BACKGROUND: Tricuspid valve (TV) surgery is often required for adult congenital heart disease (ACHD), but may hinder catheter ablation when an artificial material or imbricated tissue covers the tricuspid annulus. OBJECTIVE: The purpose of this study was to determine the outcomes of catheter ablation after TV surgery in a large ACHD cohort. METHODS: An international retrospective study involving 7 centers was conducted. Patients who did and did not undergo TV surgery were matched for age, lesion classification, and postsurgical duration. TV operations were classified as valve ring/replacement vs repair. RESULTS: One hundred thirty-six patients (42 ring/replacement, 39 repair, and 55 no TV surgery; median 32 years [IQR 20 - 46]) underwent 180 procedures targeting 239 tachycardias (cavotricuspid-isthmus dependent intraatrial reentrant tachycardia 36%, other intraatrial reentrant tachycardia 29%, focal atrial tachycardia 18%, and other supraventricular tachyarrhythmia 17%). Post-TV surgery, procedures were longer (4.3 hours vs 3.3 hours; P = .003) and required longer fluoroscopy time (31 minutes vs 18 minutes; P = .001).
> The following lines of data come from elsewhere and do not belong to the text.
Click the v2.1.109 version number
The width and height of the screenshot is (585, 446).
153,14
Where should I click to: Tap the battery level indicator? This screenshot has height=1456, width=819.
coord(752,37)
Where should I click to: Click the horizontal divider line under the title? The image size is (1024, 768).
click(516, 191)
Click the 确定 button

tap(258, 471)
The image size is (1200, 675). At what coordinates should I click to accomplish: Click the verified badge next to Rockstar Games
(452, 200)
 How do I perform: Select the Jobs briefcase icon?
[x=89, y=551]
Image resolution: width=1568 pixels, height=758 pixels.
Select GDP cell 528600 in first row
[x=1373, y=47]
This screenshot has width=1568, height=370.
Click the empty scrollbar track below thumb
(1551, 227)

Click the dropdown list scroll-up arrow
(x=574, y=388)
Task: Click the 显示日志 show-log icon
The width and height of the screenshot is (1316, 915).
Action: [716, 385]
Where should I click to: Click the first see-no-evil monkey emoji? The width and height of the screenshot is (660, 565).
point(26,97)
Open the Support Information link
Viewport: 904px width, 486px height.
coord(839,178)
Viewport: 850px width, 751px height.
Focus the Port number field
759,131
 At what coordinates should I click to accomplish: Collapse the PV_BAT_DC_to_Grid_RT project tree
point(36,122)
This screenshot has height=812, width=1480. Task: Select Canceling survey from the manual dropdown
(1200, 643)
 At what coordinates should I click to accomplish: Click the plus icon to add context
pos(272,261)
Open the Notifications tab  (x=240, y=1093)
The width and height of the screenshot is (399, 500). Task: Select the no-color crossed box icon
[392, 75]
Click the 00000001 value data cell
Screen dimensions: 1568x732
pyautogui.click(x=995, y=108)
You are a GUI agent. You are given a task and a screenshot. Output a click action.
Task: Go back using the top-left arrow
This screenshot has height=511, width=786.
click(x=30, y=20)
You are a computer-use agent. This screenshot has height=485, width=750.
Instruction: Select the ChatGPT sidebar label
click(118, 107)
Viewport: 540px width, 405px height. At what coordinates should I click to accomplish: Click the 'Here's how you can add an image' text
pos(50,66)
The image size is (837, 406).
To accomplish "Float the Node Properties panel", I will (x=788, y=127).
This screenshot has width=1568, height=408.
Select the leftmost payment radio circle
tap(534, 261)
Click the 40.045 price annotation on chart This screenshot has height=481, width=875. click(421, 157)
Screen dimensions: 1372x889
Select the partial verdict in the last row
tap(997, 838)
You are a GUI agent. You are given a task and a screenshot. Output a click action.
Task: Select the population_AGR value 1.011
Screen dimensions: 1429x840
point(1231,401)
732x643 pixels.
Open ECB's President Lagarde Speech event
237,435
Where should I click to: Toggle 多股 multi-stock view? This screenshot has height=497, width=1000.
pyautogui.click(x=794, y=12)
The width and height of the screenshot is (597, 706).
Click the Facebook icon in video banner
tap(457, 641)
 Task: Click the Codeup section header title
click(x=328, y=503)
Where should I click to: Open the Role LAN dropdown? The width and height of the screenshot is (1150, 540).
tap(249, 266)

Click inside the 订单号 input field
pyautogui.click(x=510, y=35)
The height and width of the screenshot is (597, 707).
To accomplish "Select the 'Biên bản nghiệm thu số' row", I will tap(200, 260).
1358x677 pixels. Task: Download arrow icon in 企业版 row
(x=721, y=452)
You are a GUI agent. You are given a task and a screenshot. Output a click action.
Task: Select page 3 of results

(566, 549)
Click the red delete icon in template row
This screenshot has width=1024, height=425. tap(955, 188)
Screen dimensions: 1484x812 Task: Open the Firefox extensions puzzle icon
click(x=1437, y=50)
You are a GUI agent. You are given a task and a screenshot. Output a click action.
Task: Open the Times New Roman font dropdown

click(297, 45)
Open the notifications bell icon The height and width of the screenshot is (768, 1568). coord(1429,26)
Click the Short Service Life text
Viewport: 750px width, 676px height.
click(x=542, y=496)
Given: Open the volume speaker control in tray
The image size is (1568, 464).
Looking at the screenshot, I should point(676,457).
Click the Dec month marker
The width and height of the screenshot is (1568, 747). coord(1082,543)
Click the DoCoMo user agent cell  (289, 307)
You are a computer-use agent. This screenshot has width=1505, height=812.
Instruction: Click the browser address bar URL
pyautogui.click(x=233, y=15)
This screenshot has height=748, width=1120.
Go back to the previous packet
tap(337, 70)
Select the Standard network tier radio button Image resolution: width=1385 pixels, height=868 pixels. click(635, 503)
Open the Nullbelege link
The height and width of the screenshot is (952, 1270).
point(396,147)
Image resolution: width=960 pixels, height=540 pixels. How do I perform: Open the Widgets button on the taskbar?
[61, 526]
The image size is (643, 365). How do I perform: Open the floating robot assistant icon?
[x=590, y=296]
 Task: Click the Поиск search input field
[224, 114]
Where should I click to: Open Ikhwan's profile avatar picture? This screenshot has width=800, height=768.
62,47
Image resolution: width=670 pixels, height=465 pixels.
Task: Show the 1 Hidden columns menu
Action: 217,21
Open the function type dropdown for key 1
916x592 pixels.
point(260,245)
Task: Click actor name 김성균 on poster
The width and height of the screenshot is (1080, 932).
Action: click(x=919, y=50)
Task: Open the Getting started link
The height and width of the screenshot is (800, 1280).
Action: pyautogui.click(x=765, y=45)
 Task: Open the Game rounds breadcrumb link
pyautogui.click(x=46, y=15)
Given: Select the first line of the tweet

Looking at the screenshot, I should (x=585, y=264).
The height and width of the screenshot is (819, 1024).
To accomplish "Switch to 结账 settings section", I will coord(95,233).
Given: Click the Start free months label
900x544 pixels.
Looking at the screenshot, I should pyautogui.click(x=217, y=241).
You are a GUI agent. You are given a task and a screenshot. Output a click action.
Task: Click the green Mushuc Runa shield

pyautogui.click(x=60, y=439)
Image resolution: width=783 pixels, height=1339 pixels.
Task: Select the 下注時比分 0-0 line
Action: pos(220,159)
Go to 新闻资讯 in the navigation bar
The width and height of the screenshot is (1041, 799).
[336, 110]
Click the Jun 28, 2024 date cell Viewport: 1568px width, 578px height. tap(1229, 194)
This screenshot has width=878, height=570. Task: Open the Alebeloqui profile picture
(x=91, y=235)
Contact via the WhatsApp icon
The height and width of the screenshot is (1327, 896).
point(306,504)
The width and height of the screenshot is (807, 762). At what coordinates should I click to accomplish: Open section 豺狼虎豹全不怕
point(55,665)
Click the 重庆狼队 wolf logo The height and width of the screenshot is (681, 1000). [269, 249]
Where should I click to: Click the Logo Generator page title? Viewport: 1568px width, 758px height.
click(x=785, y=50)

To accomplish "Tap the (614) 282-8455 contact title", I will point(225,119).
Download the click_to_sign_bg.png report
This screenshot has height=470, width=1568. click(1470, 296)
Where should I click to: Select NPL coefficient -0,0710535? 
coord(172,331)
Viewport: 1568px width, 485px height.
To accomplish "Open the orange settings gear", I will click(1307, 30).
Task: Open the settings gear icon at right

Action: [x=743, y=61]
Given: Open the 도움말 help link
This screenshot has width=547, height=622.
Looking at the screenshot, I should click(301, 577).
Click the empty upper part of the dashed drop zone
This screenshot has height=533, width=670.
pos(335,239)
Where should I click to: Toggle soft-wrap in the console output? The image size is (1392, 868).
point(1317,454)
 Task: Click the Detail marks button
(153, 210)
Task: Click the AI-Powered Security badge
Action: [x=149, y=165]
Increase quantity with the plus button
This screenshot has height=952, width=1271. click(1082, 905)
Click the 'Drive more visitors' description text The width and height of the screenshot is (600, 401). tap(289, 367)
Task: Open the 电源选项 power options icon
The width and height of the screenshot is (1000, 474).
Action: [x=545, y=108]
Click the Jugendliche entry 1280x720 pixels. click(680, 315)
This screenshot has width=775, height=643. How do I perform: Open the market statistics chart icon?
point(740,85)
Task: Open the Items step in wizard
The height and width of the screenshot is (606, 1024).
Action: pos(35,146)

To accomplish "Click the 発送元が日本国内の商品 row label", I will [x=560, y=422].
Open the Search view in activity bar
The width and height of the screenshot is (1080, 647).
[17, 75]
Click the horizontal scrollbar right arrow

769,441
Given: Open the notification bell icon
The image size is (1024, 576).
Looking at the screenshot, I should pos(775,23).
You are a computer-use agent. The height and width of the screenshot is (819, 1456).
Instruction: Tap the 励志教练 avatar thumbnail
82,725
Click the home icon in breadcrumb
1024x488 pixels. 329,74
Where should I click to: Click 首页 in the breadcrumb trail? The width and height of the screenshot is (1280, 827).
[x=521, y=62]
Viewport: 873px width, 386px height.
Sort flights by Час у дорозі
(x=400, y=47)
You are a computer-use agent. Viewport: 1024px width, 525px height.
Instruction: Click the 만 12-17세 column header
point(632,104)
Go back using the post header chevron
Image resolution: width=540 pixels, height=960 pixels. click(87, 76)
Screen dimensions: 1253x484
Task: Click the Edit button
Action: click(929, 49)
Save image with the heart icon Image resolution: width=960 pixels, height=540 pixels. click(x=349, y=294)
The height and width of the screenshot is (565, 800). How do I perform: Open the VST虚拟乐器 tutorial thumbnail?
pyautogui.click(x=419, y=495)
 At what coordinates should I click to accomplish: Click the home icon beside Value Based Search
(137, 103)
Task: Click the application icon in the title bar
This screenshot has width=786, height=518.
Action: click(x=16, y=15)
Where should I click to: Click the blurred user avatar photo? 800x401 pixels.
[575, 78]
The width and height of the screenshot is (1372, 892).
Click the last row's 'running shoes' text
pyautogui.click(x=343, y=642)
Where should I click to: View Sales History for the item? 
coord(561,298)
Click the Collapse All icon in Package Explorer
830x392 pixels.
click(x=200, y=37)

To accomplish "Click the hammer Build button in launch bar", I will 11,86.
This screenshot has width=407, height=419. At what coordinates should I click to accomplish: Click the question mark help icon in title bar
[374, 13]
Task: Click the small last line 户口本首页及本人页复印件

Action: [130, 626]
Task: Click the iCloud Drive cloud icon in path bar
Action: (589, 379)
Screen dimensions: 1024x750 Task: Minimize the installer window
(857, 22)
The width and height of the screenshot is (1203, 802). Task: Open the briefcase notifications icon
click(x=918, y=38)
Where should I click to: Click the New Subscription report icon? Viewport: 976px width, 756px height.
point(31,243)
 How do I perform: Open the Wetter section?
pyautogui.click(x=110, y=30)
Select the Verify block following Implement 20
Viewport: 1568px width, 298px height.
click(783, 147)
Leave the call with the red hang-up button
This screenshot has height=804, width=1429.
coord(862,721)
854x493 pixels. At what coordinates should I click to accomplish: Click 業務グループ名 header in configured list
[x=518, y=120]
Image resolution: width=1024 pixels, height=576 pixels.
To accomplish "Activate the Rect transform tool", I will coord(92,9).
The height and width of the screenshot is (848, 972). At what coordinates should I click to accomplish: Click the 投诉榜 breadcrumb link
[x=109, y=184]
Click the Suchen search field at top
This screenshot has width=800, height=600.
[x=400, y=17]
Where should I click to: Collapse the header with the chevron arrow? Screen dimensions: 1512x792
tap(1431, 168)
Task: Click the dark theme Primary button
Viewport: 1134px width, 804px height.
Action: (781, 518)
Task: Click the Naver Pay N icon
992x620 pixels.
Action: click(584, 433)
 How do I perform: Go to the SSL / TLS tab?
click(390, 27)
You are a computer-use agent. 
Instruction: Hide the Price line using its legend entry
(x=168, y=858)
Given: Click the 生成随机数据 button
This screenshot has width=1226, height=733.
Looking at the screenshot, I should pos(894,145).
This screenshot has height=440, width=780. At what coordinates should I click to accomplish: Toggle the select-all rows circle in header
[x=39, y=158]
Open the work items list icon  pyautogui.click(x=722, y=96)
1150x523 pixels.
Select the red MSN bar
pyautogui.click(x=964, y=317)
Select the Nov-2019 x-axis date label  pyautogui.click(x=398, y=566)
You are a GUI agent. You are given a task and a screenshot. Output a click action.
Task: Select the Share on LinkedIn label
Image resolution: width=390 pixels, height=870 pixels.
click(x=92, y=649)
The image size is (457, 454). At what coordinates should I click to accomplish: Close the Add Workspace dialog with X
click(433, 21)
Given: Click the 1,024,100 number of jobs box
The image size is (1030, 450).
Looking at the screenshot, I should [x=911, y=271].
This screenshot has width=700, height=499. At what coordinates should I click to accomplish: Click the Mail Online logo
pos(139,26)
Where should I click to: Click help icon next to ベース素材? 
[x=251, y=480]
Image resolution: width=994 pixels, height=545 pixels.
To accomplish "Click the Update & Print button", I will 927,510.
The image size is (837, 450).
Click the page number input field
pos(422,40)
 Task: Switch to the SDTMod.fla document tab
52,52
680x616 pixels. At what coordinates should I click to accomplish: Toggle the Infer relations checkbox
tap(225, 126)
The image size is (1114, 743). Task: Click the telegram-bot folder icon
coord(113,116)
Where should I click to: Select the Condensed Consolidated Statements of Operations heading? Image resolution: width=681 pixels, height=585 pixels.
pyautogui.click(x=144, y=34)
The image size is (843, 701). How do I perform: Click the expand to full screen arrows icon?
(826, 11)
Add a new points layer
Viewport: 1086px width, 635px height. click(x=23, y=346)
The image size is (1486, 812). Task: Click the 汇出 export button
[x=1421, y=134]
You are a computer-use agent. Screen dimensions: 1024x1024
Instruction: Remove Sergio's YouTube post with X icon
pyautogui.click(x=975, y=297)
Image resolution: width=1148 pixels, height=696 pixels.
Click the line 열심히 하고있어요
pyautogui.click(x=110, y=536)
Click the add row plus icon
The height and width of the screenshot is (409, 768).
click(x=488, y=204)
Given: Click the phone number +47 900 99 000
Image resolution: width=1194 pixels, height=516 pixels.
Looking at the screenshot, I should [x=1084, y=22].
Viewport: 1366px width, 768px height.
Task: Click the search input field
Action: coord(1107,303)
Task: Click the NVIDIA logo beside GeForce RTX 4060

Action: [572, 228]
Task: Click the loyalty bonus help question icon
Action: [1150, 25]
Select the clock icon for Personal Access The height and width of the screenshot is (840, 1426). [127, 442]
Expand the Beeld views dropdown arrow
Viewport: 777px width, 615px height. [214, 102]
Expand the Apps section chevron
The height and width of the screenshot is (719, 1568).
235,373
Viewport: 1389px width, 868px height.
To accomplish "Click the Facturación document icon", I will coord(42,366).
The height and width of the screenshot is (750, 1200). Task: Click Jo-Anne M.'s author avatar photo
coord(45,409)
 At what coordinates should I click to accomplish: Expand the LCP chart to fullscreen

At least partial acute success was achieved in 81% of procedures in the TV ring/replacement group vs 94% in both TV repair and no TV surgery groups (P = .03). The difference was driven mainly by ablation of annular substrates, with acute success in 73% of TV ring/replacement, 92% of TV repair, and 94% of no TV surgery groups (P = .01). Over a median of 3.0 years, tachycardia recurred after 26% of procedures. TV ring/replacement predicted recurrence in the multivariable analysis (hazard ratio 2.4; 95% confidence interval 1.2-5.2; P = .009). CONCLUSION: After surgery for ACHD, catheter ablation success was lower and tachycardia recurrence was higher after TV valve ring/replacement surgery. The findings of this retrospective report support future larger multicenter series and prospective evaluation to determine the role of empirical annular substrate ablation. Published by Elsevier Inc.